Recent and Current US Fission Power Supply Systems
Fission Surface Power
Fission Surface Power reflected the increased focus on returning to the lunar surface, and was the first reactor specifically designed for surface deployments (rather than being adaptible to them) out of all the major astronuclear programs in the US. Begun in 2006, it focused on a different set of nuclear technologies than either Prometheus or SP-100 had.
A uranium oxide fueled, NaK cooled (via pumped loop) reactor, it was designed for 185 kWt, feeding into a set of Stirling engines to produce a maximum of 48 kWe. A complex, multi-stage radiator was designed to both fold into a fairing for delivery to the Lunar surface as well as maximize heat rejection.
Further budget cuts occurred before electrically heated system testing could occur, resulting in only part of the heat rejection system being tested in 2016. It remains a potential reactor architecture for higher-powered missions, but due to the greater simplicity of the Kilopower system likely only in higher-power configurations than those that were initially tested.
The current focus of US astronuclear power supply development, Kilopower is the result of work on many different systems since the SDIO programs in the early 1980s.

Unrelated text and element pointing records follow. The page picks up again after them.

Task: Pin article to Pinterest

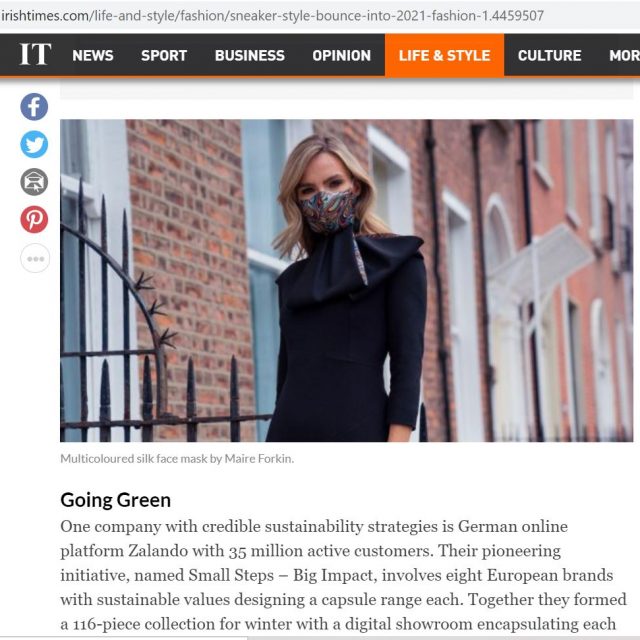Action: pyautogui.click(x=34, y=220)
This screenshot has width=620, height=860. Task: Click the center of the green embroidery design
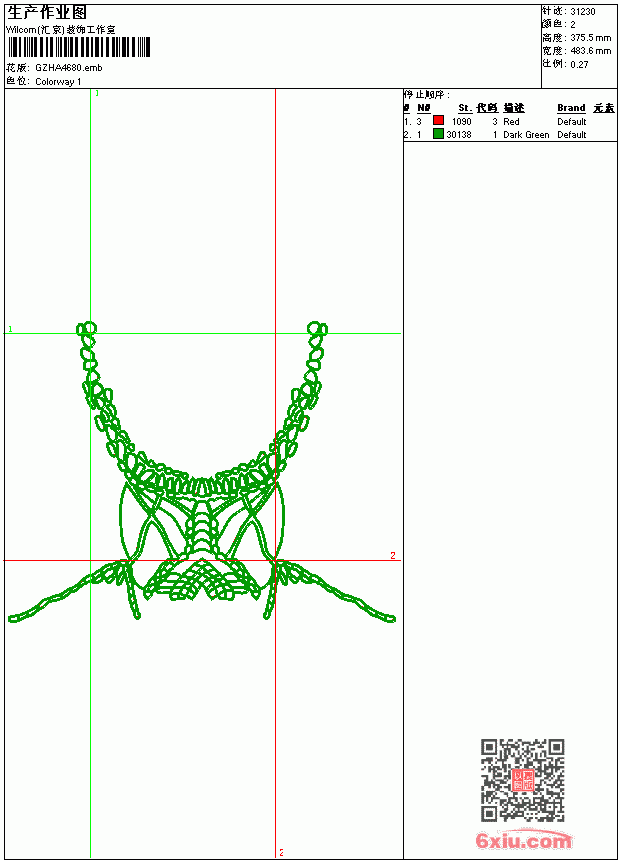click(x=202, y=471)
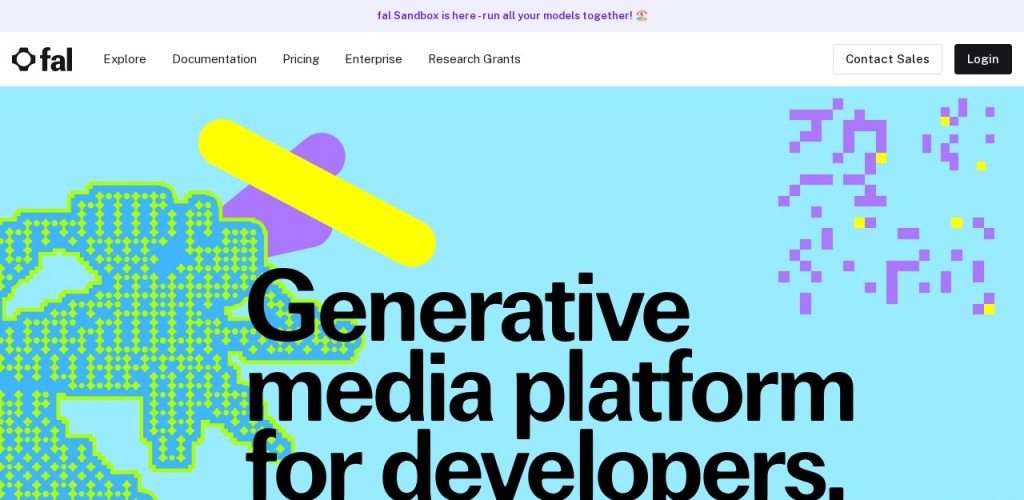Click the beach emoji in the announcement banner
Screen dimensions: 1024x500
pos(641,16)
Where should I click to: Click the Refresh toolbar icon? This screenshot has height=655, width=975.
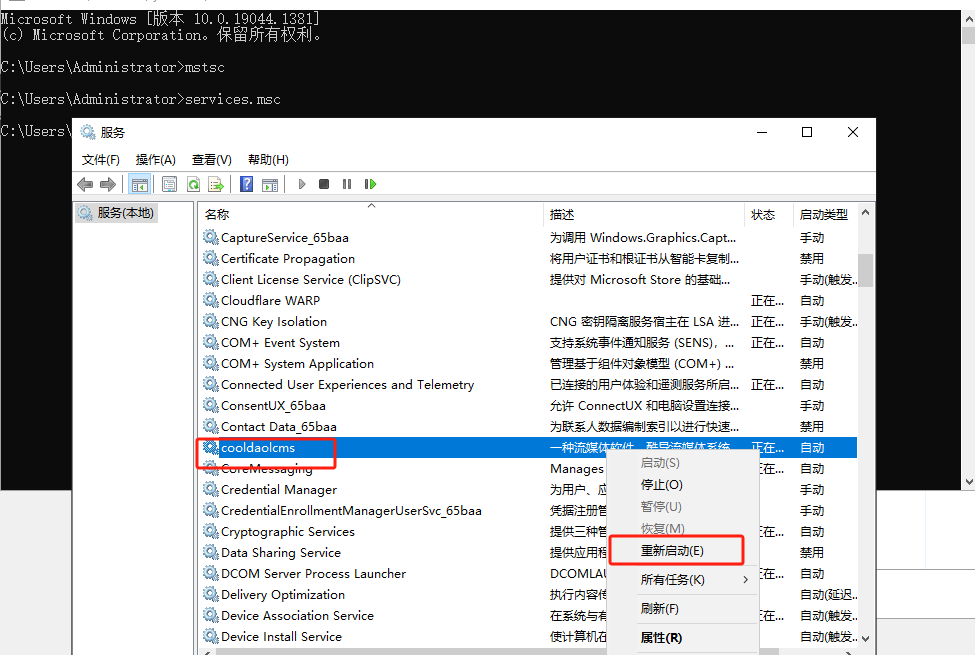tap(193, 184)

Designed as a simple, robust system, Kilopower began as a design study for an internal Los Alamos National Laboratory program, and despite minimal funding succeeded in being the first astronuclear reactor to go through fission powered testing since the SNAP-50 in the early 1970s.
A set of four uranium-molybdenum metal fuel elements (which take up the entire diameter of the core individually) are surrounded by – or in the case of higher power levels have embedded in them – sodium heat pipes, used as the primary coolant for the reactor. These feed Stirling engines, which then reject heat through a water heat pipe radiator.
Design power ranges from 1 kWe to 100 kWe, depending on the size of the reactor and the needs of the mission.
While designed for both spacecraft and surface operation, focus for the design has been placed on Lunar outpost support, likely as part of the Artemis Program, as well as potential support of a future Martian mission.